When the Mozilla project wanted to note a Gecko version, and later the Firefox name and version, they were forced to hold on to the more and more useless "Mozilla/" prefix and some syntax surrounding it, and just add additional product tokens, ending up with a standards-compliant, but a bit lengthy convention for Mozilla user agents - which also SeaMonkey is using.

Instead of a handy "SeaMonkey/1.1.2 (Windows NT 5.1; de-AT) Gecko/1.8.1.4" (which would tell all statistics-relevant data and have a common "Gecko" name and version to detect to "avoid particular user agent limitations" common to all Gecko products), we end up with "Mozilla/5.0 (Windows; U; Windows NT 5.1; de-AT; rv:1.8.1.4) Gecko/20070617 SeaMonkey/1.1.2" because of that legacy.

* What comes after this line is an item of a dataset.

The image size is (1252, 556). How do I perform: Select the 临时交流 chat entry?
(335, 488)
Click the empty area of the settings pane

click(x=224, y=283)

When those website that use user agent sniffing would do it correctly, they would send W3C-compliant content to every unknown browser and only do small tweaks for those which don't comply correctly (along with explicit checks for only those versions that are known not to comply, still sending the W3C-compliant version for future releases that might fix this) - and we would never have ended up even at this stage.

But that's not even where the story ends, actually, it gets much worse:

When Gecko gained market share, browsers like Konqueror and Safari began adding "(like Gecko)" to their UA string to fool websites testing for "Gecko" in the UA string into letting them in when they would close out anything beyond MSIE and Gecko. And then, we arrived at the stage where Firefox gained a whole lot of market share and those crappy web designers decided to let "Firefox" into their websites, apparently not knowing that Gecko is Gecko and Firefox is "just" Gecko plus a nice UI (which is cool enough, actually). Because of that, there is a number of websites that don't work in non-Firefox Gecko browsers even if they could - that includes SeaMonkey, the Firefox development builds labeled e.g. "Minefield", and also Camino.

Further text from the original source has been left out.